• **TEXT SECTION**

########################################

LawFlash

Disclosure Amid COVID-19: Notable SEC Public Statement Focuses on Underlying Public Policy

April 16, 2020

A recent US Securities and Exchange Commission statement stressed the importance of disclosure and highlighted its role in the national effort to foster a meaningful, responsible increase in economic activity. In light of the coronavirus (COVID-19) pandemic and its effect on national and global economies, public companies should take a careful look at the impact of these circumstances on their disclosure obligations under federal securities laws.

Company disclosure is an essential tool for efficient markets and enables the US Securities and Exchange Commission (SEC) to advance its mission to maintain market integrity, facilitate capital formation, and protect investors. In a constantly evolving environment, the substance of such disclosures and the manner in which companies can satisfy their disclosure obligations and preserve the health and safety of workers and customers—and even further national and local crisis mitigation efforts—require ongoing, dynamic consideration.

This LawFlash addresses various disclosure-specific issues to be considered against the backdrop of COVID-19, and is one of a series focused on COVID-19’s impact on corporate governance, including the duties and actions of boards and committees.

For more discussion on corporate governance, mergers and acquisitions, securities, and myriad other issues companies and individuals face during the crisis, visit our Coronavirus COVID-19 resource page.

QUARTERLY REPORTS

With the first quarter of the calendar year now behind us, many companies are in the midst of preparing for their quarter-end disclosures. Historically, quarter-end filings and reports, including earnings reports and Forms 10-Q, have utilized primarily historical quantitative data (i.e., balance sheets, income statements, cash flow statements) as key predictors of future performance. However, COVID-19 may mandate a change in approach.

Impact of COVID-19

In an April 8 Public Statement (Public Statement), SEC Chairman Jay Clayton and Division of Corporation Finance (DCF) Director William Hinman focused not only on typical themes in discussing the value of robust disclosure, but also went beyond this perspective by speaking to the manner in which public company disclosure can play a part in the overall national effort to foster a meaningful, responsible increase in economic activity.

The Public Statement suggests that quarter-end disclosures should integrate the ways in which the company has been impacted by COVID-19 and the company’s related responses. More specifically, the Public Statement recommends that disclosures address the following:

  • Where the company stands today from an operational and financial standpoint
  • How the company’s COVID-19 response, including its efforts to protect the health and well-being of its workforce and customers, is progressing
  • How the company’s operations and financial conditions may change as overall efforts to fight COVID-19 progress
  • The “nature, amounts and effects” of any financial assistance being received by the company, whether the company is receiving any assistance under the Coronavirus Aid, Relief, and Economic Security (CARES) Act or other COVID-19-related federal and state programs, and if so, whether such assistance has materially affected or is reasonably likely to have a future material effect on the company

Based on the themes expressed in the Public Statement, combined with the discussion contained in Disclosure Guidance Topic No. 9 (DGT 9) issued by the DCF on March 25, we would stress the need for companies to review any COVID-19-specific effects and considerations as they may relate to (1) management discussion and analysis (MD&A), including known trends and uncertainties; (2) liquidity and capital resources; and (3) subsequent events, as well as risk factors and forward-looking statements.

########################################

• **SUPPLIED MATERIAL**
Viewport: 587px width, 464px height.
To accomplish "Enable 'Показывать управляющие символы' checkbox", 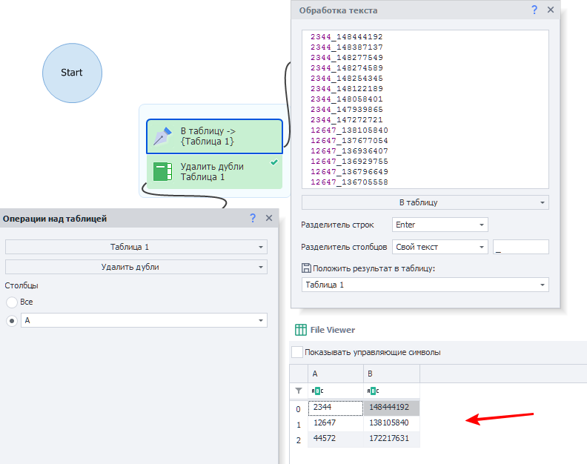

########################################

• **WORK REQUEST**
Pick up the LawFlash on COVID-19 disclosure obligations after its final sentence, the one that lists MD&A, liquidity and capital resources, and subsequent events, and write the passage that follows.

• **EXERCISE OUTPUT**
Forward-Looking Statements

Importantly, although companies are often “cautioned to limit their forward-looking disclosures” because such predictions may not materialize, the SEC is actively encouraging companies to utilize the safe harbors for forward-looking statements during the COVID-19 pandemic, noting as to forward-looking information:

  • The information will benefit investors.
  • Market digestion of the information will benefit the company.
  • The broad dissemination and exchange of company-specific plans for addressing the effects of COVID-19 under various scenarios will substantially contribute to our nation’s collective effort to fight and recover from COVID-19.

The Public Statement also encourages robust-yet-tailored (i.e., not boilerplate) disclosures. The SEC advocates that companies and their advisers “make all reasonable efforts to convey meaningful information—information that provides investors a level of insight that allows them to see the key operational and financial considerations and challenges the company faces through the eyes of management.” In furtherance of this goal, the SEC suggests companies disclose “broad frameworks of some of the strategies that have been suggested, how following those strategies may affect their operations and whether that analysis would be of material interest to investors.”

To provide reassurance to companies concerned about the broad provision of forward-looking information, the Public Statement indicates that the SEC “would not expect to second guess good faith attempts to provide investors and other market participants appropriately framed forward-looking information.”

Risk Factors

Risk factor updates and additions may address the following topics and the related impact of COVID-19:

  • The company’s business, customers, and suppliers
  • The ability to make and receive payments
  • Business relationships affected by restrictions on travel and otherwise
  • Liquidity
  • Compliance with financial and operating covenants
  • Key management personnel
  • The impact of the invocation of the Defense Production Act
  • Issues affecting employees and operations, including any requirement by federal or state governments to close operations to the extent not considered “essential”

It is important to draft risk factors to address the current state of material risks faced by a company. If an identified risk has occurred, it should no longer be phrased in a hypothetical manner.

MD&A

Consider the impact of COVID-19 on historical results as well as—and perhaps more importantly—known trends and uncertainties.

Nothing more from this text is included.